CC: The Leslie Payne Memorial Lecture
Held on Friday, 15 May 2026 at 6:30pm
Venue: Apothecaries' Hall, Black Friar's Lane, London EC4V 6EJ
Presenting Oceans and Battlefields: Trauma Care in Tomorrow's War (The Leslie Payne Memorial Lecture)
To be given by Col Paul Parker & Surgeon Cdr Jowan Penn Barwell
Col Parker will outline the tenets of 'Run, Hide, Fight' as the basis of trauma care on tomorrrows contested battlefield. He will outline how drones have completely altered the face of trauma care on the battlefield. He will cover the need for at-risk upskilling of non-physician medics to debride, stabilise, fasciotomise and pack the abdomen or pelvis at reach aided by a paired non-physician provider delivering single-syringe anaesthesia.
Colonel Paul Parker is a Consultant Orthopaedic Surgeon. He is the British Army's most senior Consultant Trauma and Orthopaedic Surgeon, and has a busy NHS practice at the Queen Elizabeth Hospital in Birmingham, England, the UK's largest level 1 trauma centre. With over 15 operational tours: He has deployed to; Northern Ireland. Bosnia, Kosovo. Sierra Leone, Iraq, Afghanistan, Mali, Djibouti, Syria and NW Pakistan. He is Senior Lecturer in Special Operations Medicine at University College Cork and has authored over 90 highly relevant papers on trauma resuscitation, drones, abdominal/junctional tourniquets and surgery in austere and remote locations.

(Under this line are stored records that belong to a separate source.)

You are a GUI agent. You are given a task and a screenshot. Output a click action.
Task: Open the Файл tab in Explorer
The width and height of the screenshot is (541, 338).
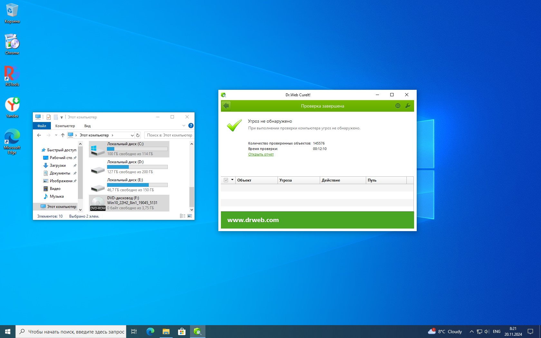tap(42, 126)
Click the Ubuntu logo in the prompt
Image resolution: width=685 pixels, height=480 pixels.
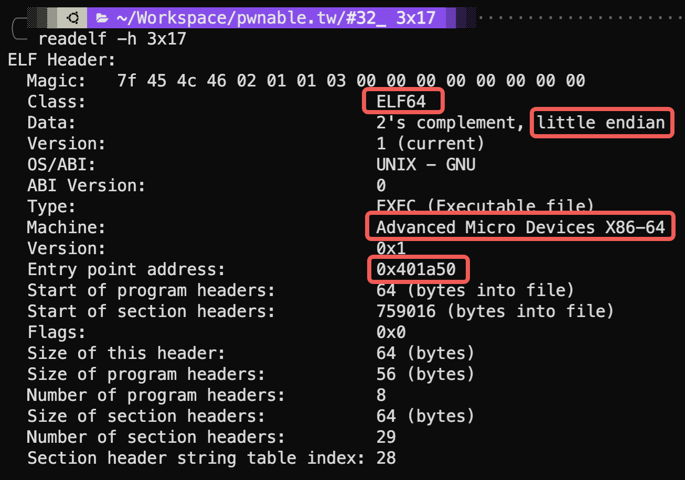[73, 18]
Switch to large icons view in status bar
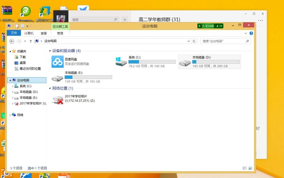 click(x=250, y=168)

Surg Cdr Jowan Penn-Barwell is a Royal Navy Commando and Consultant Orthopaedic Trauma Surgeon, with an honorary appointment in the Oxford Trauma Service where he has a major trauma practice and a specialist interest in pelvic fractures and limb reconstruction.

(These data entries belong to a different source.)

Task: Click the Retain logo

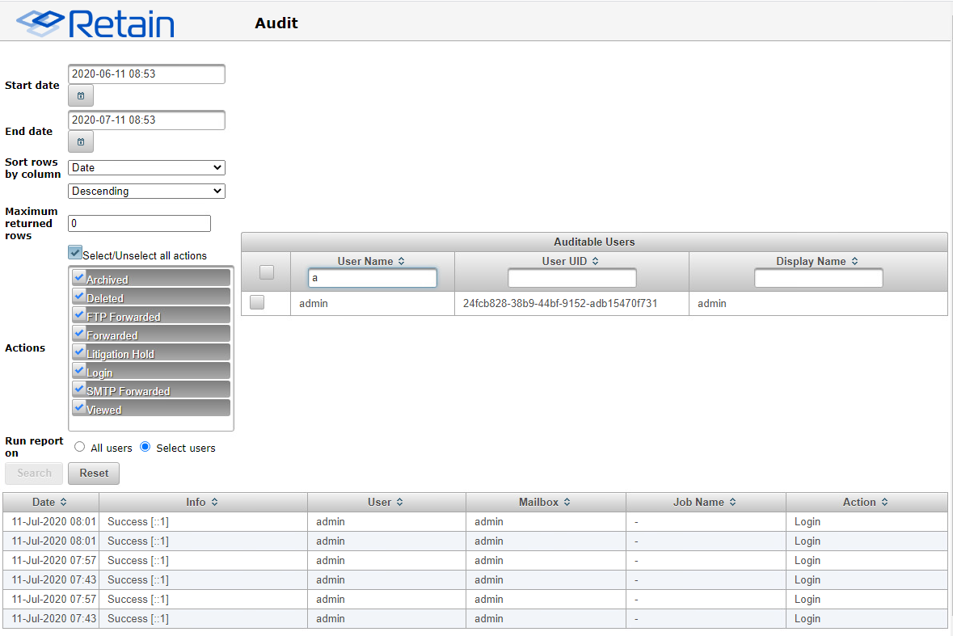Action: (x=95, y=23)
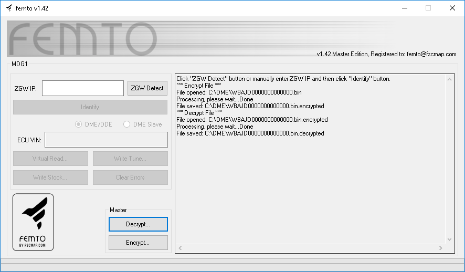Click the femto app icon in title bar

tap(9, 8)
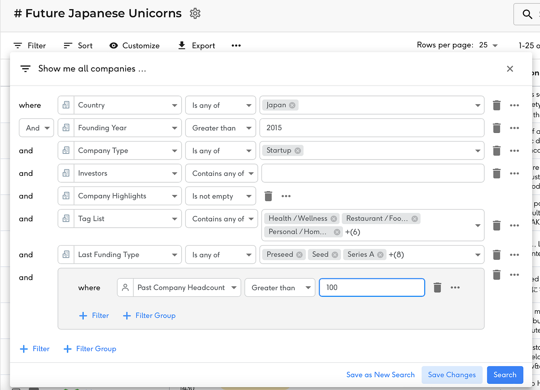The height and width of the screenshot is (390, 540).
Task: Click the search magnifier icon
Action: pos(527,14)
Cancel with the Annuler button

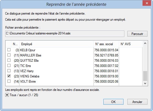point(137,102)
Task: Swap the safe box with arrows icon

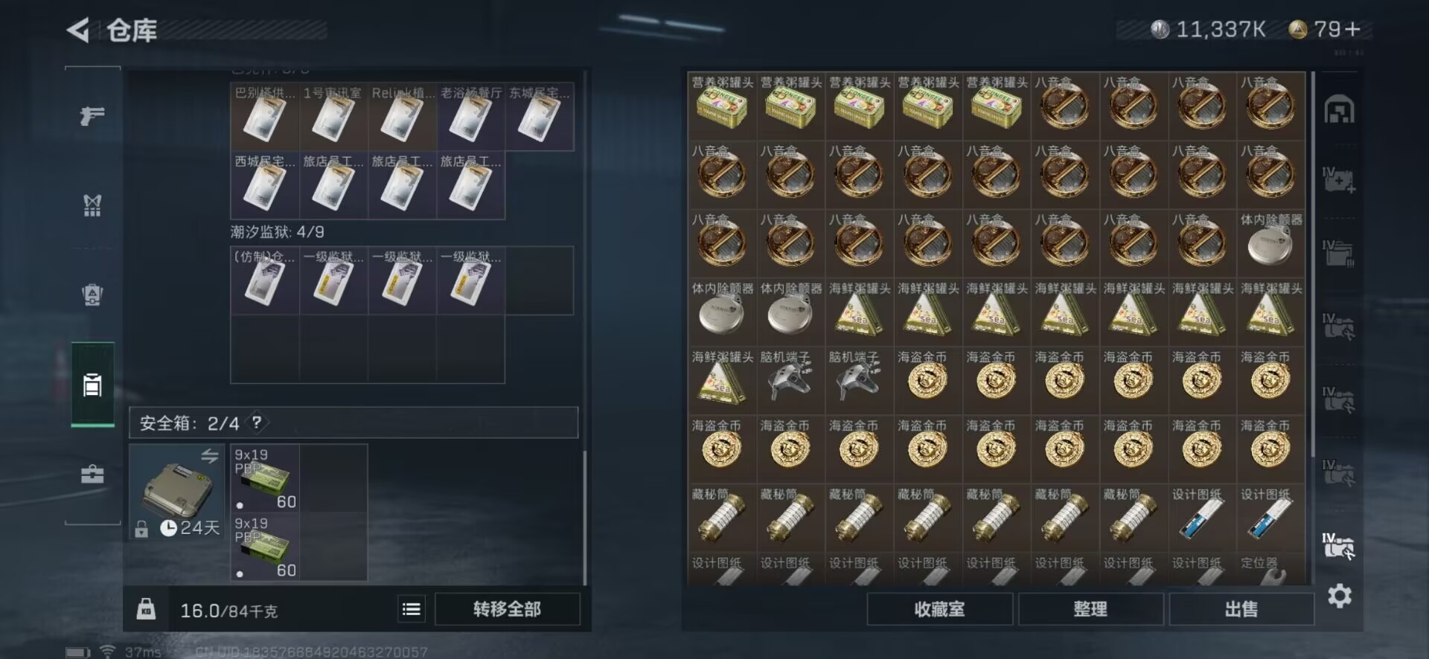Action: [209, 455]
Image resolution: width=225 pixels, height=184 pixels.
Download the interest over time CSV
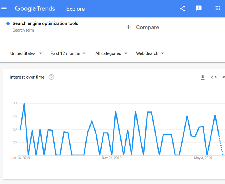[x=203, y=77]
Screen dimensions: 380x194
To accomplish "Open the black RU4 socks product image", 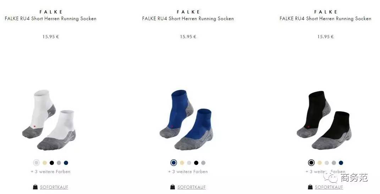I will [x=324, y=120].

He has deployed globally on Land and at Sea in support of Commando, Special and Maritime forces and was led the RN’s Orthopaedic cadre for 4-years. His current deployment is as the Clinical Director for the RN’s four forward surgical resuscitation teams.

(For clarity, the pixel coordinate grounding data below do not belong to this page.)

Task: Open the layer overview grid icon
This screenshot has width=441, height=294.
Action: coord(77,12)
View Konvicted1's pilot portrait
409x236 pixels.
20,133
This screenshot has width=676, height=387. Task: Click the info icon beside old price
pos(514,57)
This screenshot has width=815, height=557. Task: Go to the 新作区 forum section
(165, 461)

He a fellow at Wolfson College, Oxford University has edited two books, written multiple textbook chapters and over 40 peer-reviewed articles. His research interests include limb reconstruction, ballistic trauma and the performance of combat casualty care systems, he was awarded a PhD in 2018 and is s currently studying for his second MSc, Medical Education at Oxford University.
Surg Cdr Jowan Penn-Barwell will be outlining his analysis that survival after combat injury peaked during the counter insurgencies in Iraq and Afghanistan and will be lower in the next conflict. It is likely that with prolonged casualty evacuation resulting from restricted movements around the battlespace that casualty patterns surviving to treatment will more closely resemble the wars of the last century than those at the start of this one. Inherent delay will result in a natural triage resulting in the challenge of military surgery returning to what it always was - large numbers of casualties with extremity injuries in various degrees of wound and systemic sepsis.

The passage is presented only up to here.